Image by jp1958 via Flickr

The insured (tenant) entered into a lease agreement with the building owner.

The tenant provided the insurance requirements to the agent by copying that page of the lease and sending it to the agent. Under the terms of the lease, the tenant is required to purchase insurance to cover the building “at the cost to repair or replace the building”. So, the agent did exactly that – provided a policy that covered the building for replacement cost. The building sustained major damage from a fire.

As the adjustors reviewed the claim and discussed the repair of the building, it became immediately apparent that a significant number of changes were required to comply with current building codes. That is when the first hint appeared of the arguments that were about to erupt that resulted, ultimately, in litigation. The landlord claimed that the language of the lease was very clear – repair and replace the building and if that means that new codes must be complied with, then do it.

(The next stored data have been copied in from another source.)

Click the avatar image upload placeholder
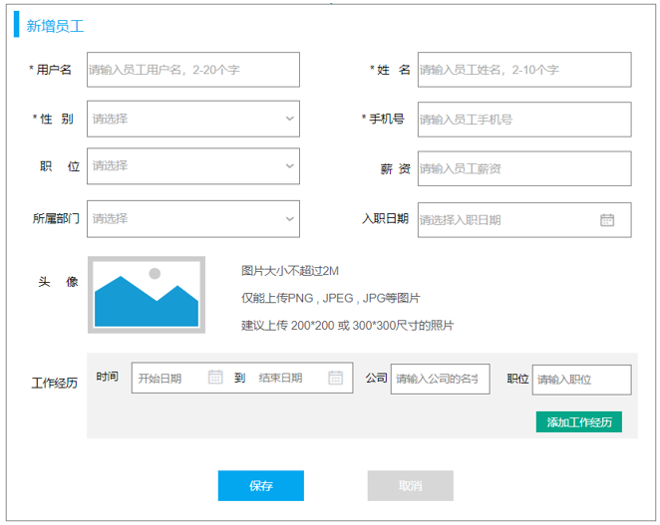The width and height of the screenshot is (660, 525). click(x=147, y=295)
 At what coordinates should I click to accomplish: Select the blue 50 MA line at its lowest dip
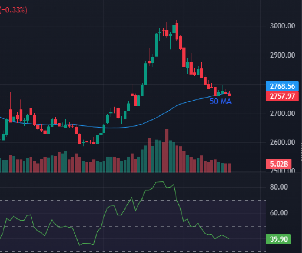113,128
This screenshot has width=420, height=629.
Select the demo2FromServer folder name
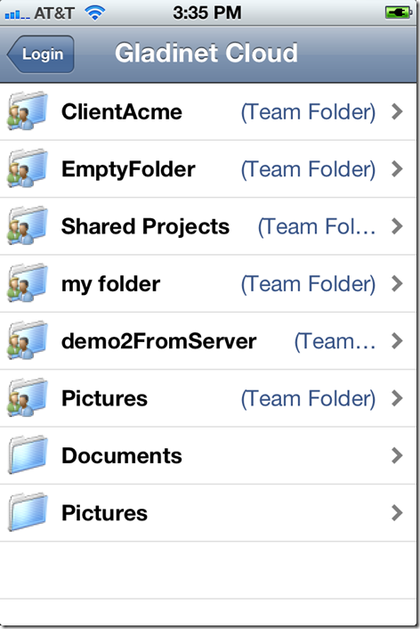(x=158, y=341)
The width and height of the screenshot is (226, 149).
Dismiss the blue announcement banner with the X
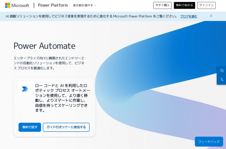211,16
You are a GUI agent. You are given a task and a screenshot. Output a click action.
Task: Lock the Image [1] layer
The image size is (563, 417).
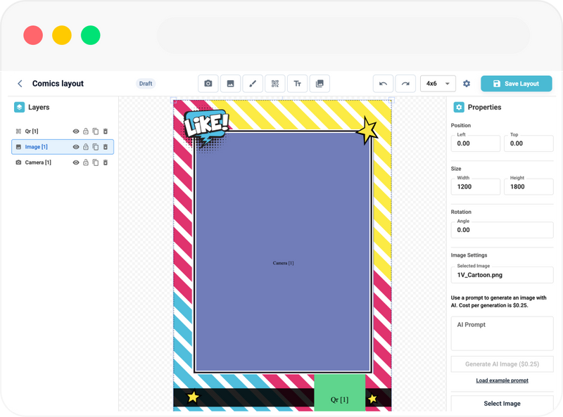(86, 147)
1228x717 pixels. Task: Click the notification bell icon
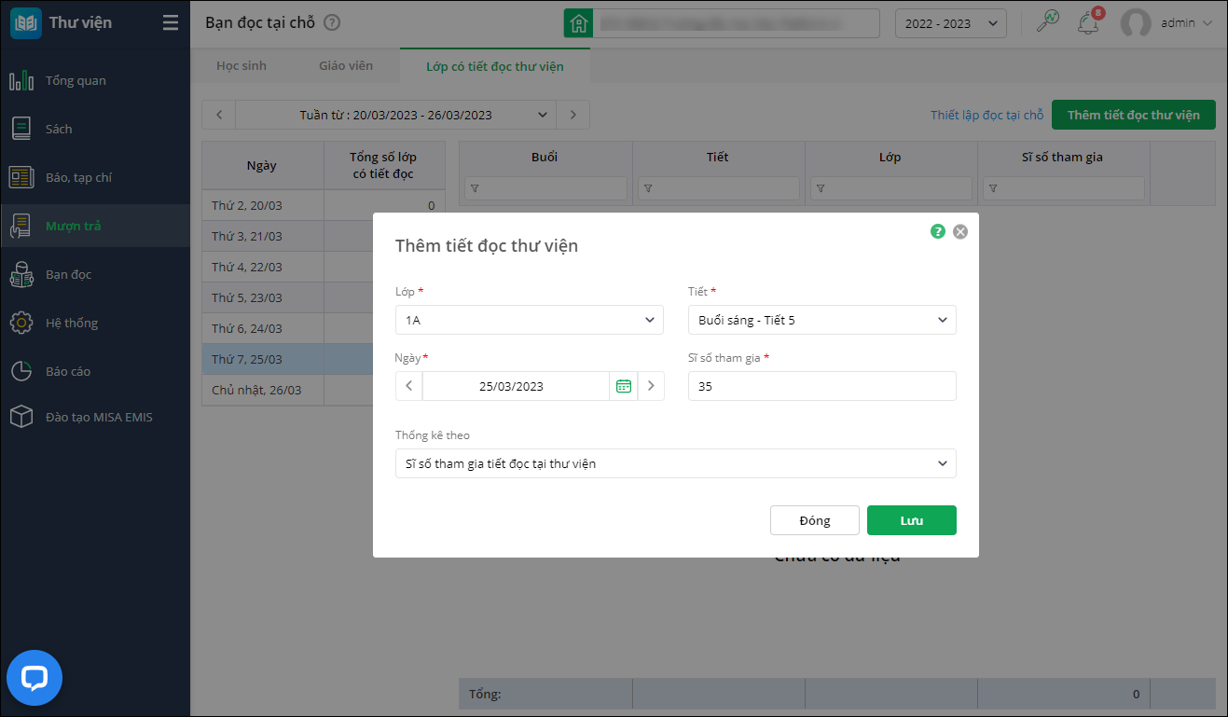point(1087,23)
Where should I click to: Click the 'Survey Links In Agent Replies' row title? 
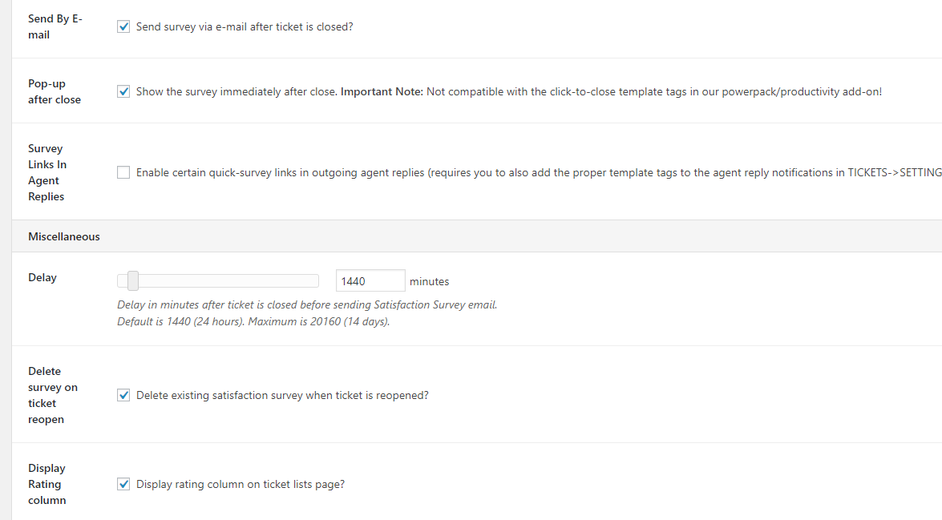pyautogui.click(x=47, y=172)
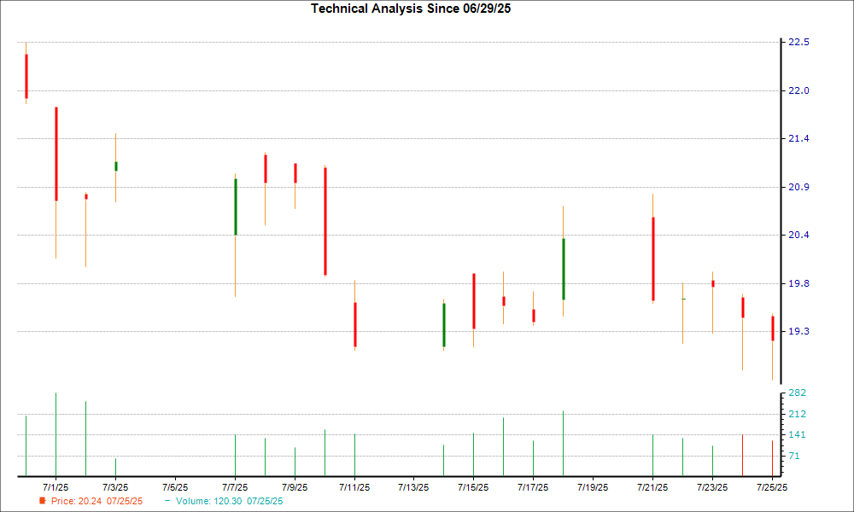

The insurance company said no coverage for ordinance or law compliance. Well, according the mediator – they were both right. He felt that the lease was very clear and that the insurance policy excluded ordinance or law. The tenant had to cough up the money to bring the building up to code. Well, you know where this is headed – right to the agent’s doorstep in the form of a lawsuit. This case did not go to trial, but was settled in favor of the insured on the courthouse steps after 3 ½ years of legal wrangling between the insured’s lawyers and the insurance agent’s E & O lawyers. The agent paid their $50,000 deductible.

Just one of the lessons from this claim: Take lease language very seriously and don’t “interpret”. The first misstep by the agent was reading “insurance lingo” into the lease wording. There really is a difference between the cost to repair or replace and replacement cost insurance language. On another level – it is helpful to have a thorough understand of insurance policy language and how it relates to lease language.